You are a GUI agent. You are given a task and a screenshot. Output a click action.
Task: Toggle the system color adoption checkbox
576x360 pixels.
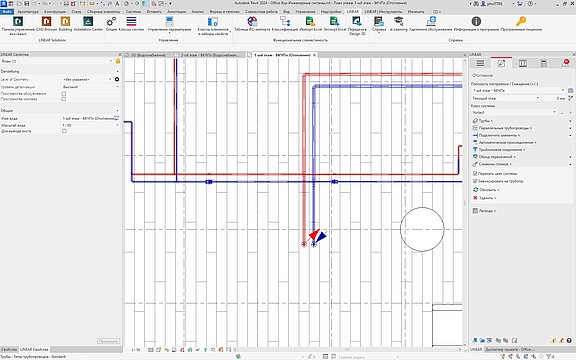tap(475, 173)
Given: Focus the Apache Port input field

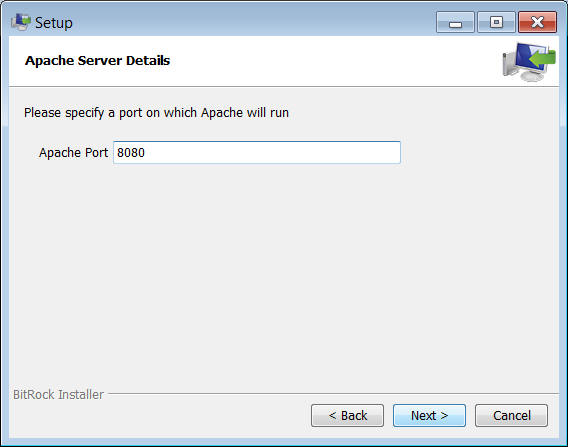Looking at the screenshot, I should click(x=257, y=153).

Exercise brief
Recast the material above as a Markdown table with the columns Row and Line, numbering each line and skipping blank lines. Leave the pictures out of the answer.

Output of the task
| Row | Line |
|---|---|
| 1 | You are a GUI agent. You are given a task and a screenshot. Output a click action. |
| 2 | Task: Toggle the system color adoption checkbox |
| 3 | 576x360 pixels. |
| 4 | tap(475, 173) |
| 5 | Given: Focus the Apache Port input field |
| 6 | Looking at the screenshot, I should click(x=257, y=153). |